I love them. I mean, they don’t run out of hot water and they conserve energy. What’s not to love?
On Demand Water Heaters Use Less Energy
I checked out energy.gov for some info about on demand water heaters and efficiency. Guess what I found? They are truly more efficient. Here’s some info from the site:
For homes that use 41 gallons or less of hot water daily, demand water heaters can be 24%–34% more energy efficient than conventional storage tank water heaters. They can be 8%–14% more energy efficient for homes that use a lot of hot water — around 86 gallons per day. You can achieve even greater energy savings of 27%–50% if you install a demand water heater at each hot water outlet. ENERGY STAR® estimates that a typical family can save $100 or more per year with an ENERGY STAR qualified tankless water heater.

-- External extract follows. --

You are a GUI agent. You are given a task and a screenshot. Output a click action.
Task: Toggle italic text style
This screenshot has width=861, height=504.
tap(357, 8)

How Tankless Water Heaters Work
The high efficiency thing got me thinking. How do these wonderful things work? How do they defy reality and the laws of physics by providing a NEVER ENDING stream of hot water! I’m serious. You could take a 4 hour shower and it WILL NEVER GET COLD. How cool is that? Again, I turned to the experts at energy.gov for some answers:
Tankless water heaters heat water directly without the use of a storage tank. When a hot water tap is turned on, cold water travels through a pipe into the unit. Either a gas burner or an electric element heats the water. As a result, tankless water heaters deliver a constant supply of hot water. You don’t need to wait for a storage tank to fill up with enough hot water. However, a tankless water heater’s output limits the flow rate.

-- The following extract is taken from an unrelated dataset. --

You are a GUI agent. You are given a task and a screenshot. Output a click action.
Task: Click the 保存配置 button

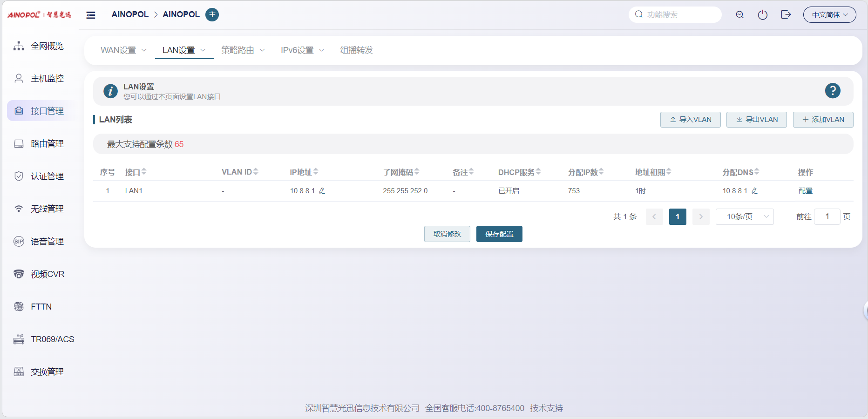tap(499, 234)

Typically, tankless water heaters provide hot water at a rate of 2–5 gallons (7.6–15.2 liters) per minute. Gas-fired tankless water heaters produce higher flow rates than electric ones. Sometimes, however, even the largest, gas-fired model cannot supply enough hot water for simultaneous, multiple uses in large households. For example, taking a shower and running the dishwasher at the same time can stretch a tankless water heater to its limit. To overcome this problem, you can install two or more tankless water heaters, connected in parallel for simultaneous demands of hot water. You can also install separate tankless water heaters for appliances — such as a clothes washer or dishwater — that use a lot of hot water in your home.
In Japan, there were controls for heaters usually in bathrooms and in kitchens. This would suggest that they use the method of having different heaters in different locations. This is definitely something I will consider, though it sounds like it could greatly up the cost.
Speaking of Costs…
Are they really that much more expensive? Is the extra expense worth it? Let’s take a look:
The initial cost of a tankless water heater is greater than that of a conventional storage water heater, but tankless water heaters will typically last longer and have lower operating and energy costs, which could offset its higher purchase price. Most tankless water heaters have a life expectancy of more than 20 years. They also have easily replaceable parts that extend their life by many more years. In contrast, storage water heaters last 10–15 years.
So there you have it. I’m sold. I’ll put in the investment and enjoy the results.
A four-hour shower?
If I want to, I can, with a tankless water heater.